Deze editie is een RIS-special geworden. En daarmee begeef ik me, ik weet het drommels goed, op glad ijs want de Rijopleiding in Stappen wordt lang niet door iedereen gewaardeerd. Sterker nog: menig instructeur en rijschoolondernemer verguist deze methode.

Maar ik vraag me daarbij oprecht af: waarom? Hoe kun je iets hebben tegen een manier van opleiden waarvan de kenners en wetenschappers vaststellen dat het de beste manier van opleiden is. De leerstof blijft het best hangen, het slagingspercentage van RIS-instructeurs is significant hoger dan het gemiddelde en of de opleiding nu wel of niet betere bestuurders oplevert weet niemand echt, maar slechter worden ze er in elk geval niet van. Maar wat is het dan dat elke keer dat je een artikel wijdt aan RIS op sociale media de riolen weer de meest bizarre meningen krijgen door te spoelen? Is het kinnesinne? Wil je je niet serieus bezighouden met je vak? Heb je zelf misschien een veel betere manier van opleiden gevonden? Ik ben er oprecht heel benieuwd naar. 

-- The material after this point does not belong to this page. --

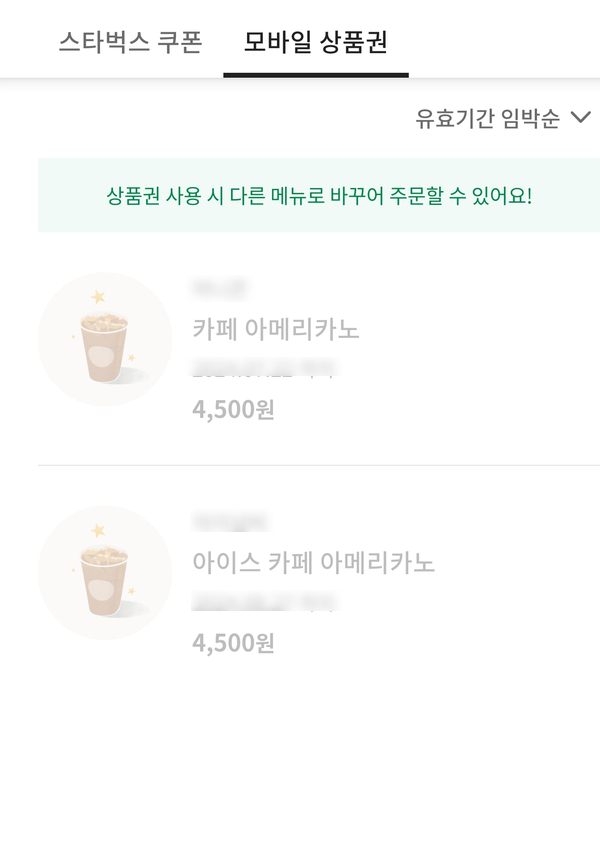Click the small star beside first voucher cup

point(131,357)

Maar hoe je het ook wendt of keert: het lijkt erop dat modulair opleiden toch de toekomst is. Bijvoorbeeld Emile Roemer noemt dit in zijn eindrapport 'Van rijles naar rijonderwijs' de beste methode en dat rapport wordt breed gedragen, ook politiek. Let wel: Roemer heeft het over modulair opleiden en niet over RIS. RIS is van een eigennaam een soortnaam geworden, maar er zijn meerdere manieren om een modulaire opleiding handen en voeten te geven.

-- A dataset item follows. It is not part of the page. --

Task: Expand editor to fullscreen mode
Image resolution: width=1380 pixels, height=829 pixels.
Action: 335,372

Vraag is inmiddels wel of modulair opleiden ook de standaard gaat worden, want dat is iets anders. In deze editie laat onze columnist Theo Vuijk bijvoorbeeld weten dat hij er voorstander van is dat de klant kan kiezen. Enerzijds zit daar wat in. Een keuzemogelijkheid is altijd goed in een vrije markt. Anderzijds kan het geen kwaad als een vorm van modulair opleiden het niveau van de totale branche opkrikt, want daar gaat het ook om. Het zijn lastige keuzes. Maar dat de branche nog veel gaat horen van modulair opleiden is wel zeker. Zeker nu ook het CBR tijdens een aantal 'roadshows' heeft laten weten toekomst te zien in RIS, mede naar aanleiding van de bevindingen in het rapport van Roemer.

Dat constaterende, kun je maar beter niet je kop in het zand steken en is het verstandig RIS te omarmen. De toekomst is namelijk al begonnen.